SOURCE INFORMATION:
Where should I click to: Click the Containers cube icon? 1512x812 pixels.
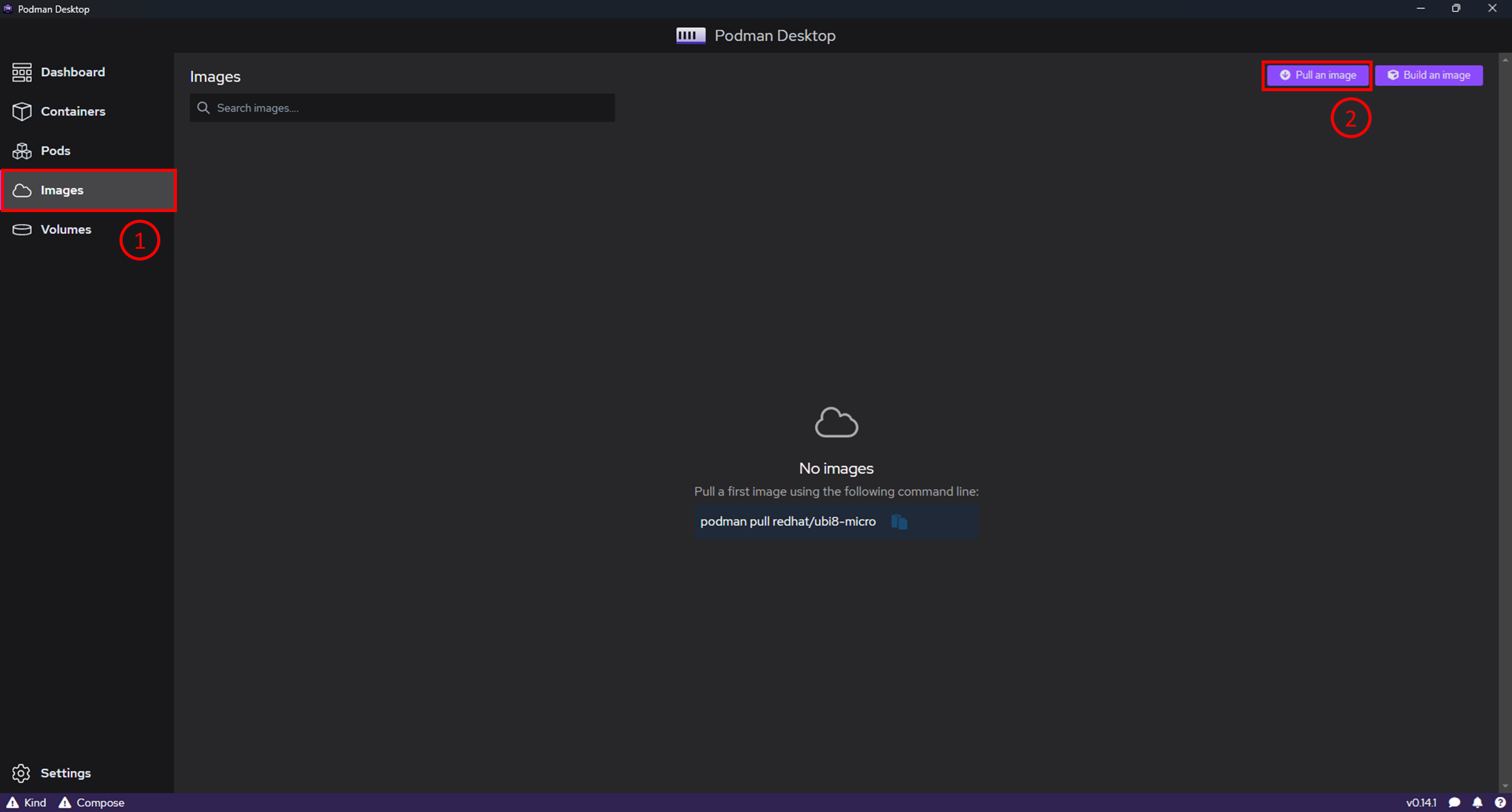[x=22, y=111]
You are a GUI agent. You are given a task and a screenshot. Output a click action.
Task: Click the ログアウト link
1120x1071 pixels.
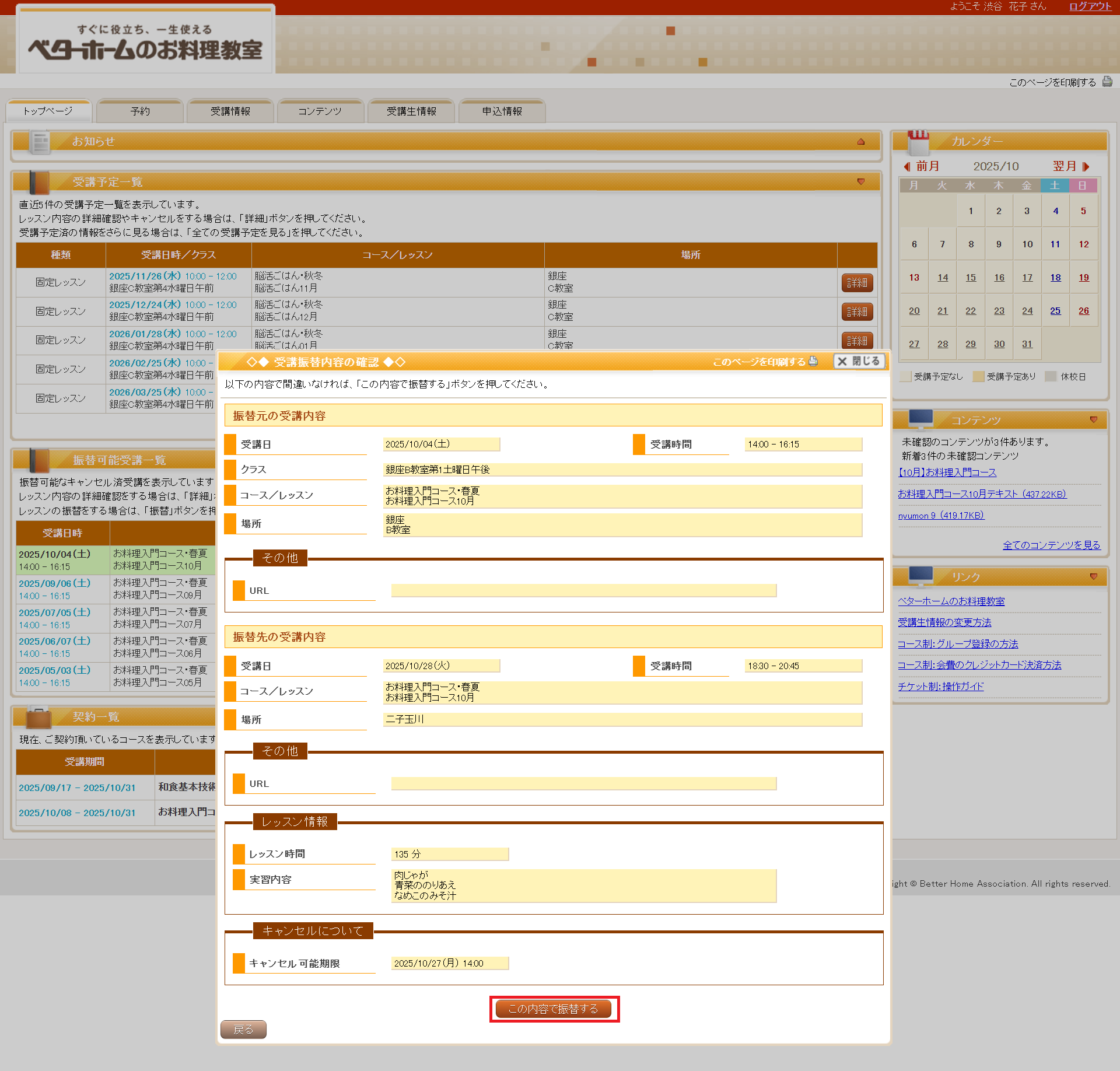coord(1090,6)
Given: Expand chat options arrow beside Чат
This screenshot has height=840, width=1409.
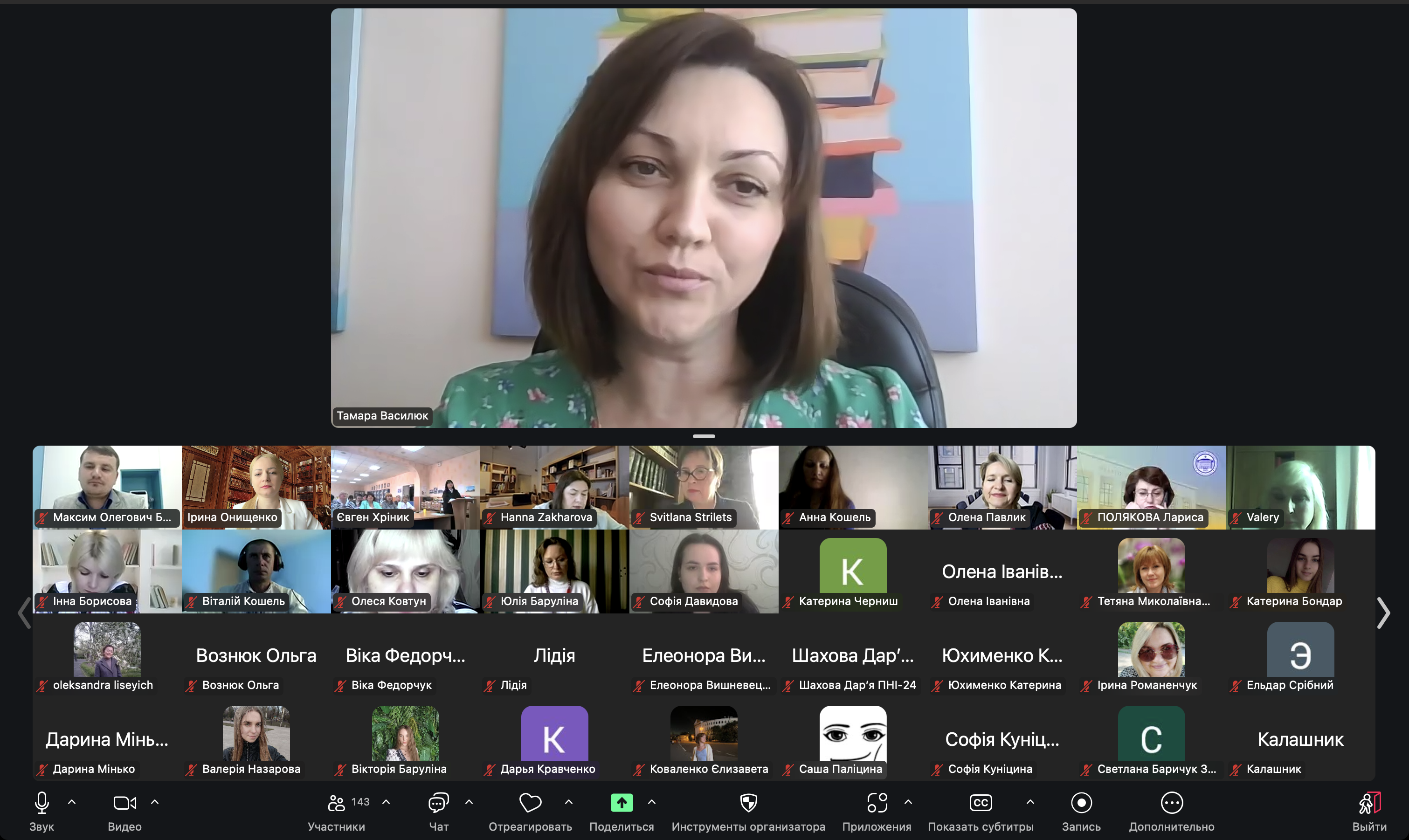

TASK ITEM: From the line containing "Task: Click the ログアウト link" through the last line of the listing, inclusive, transcribe every line exactly and nothing else; the pictures stay out.

SOLUTION TO THIS TASK:
Task: Click the ログアウト link
1120x1071 pixels.
coord(1090,6)
Given: Expand chat options arrow beside Чат
This screenshot has height=840, width=1409.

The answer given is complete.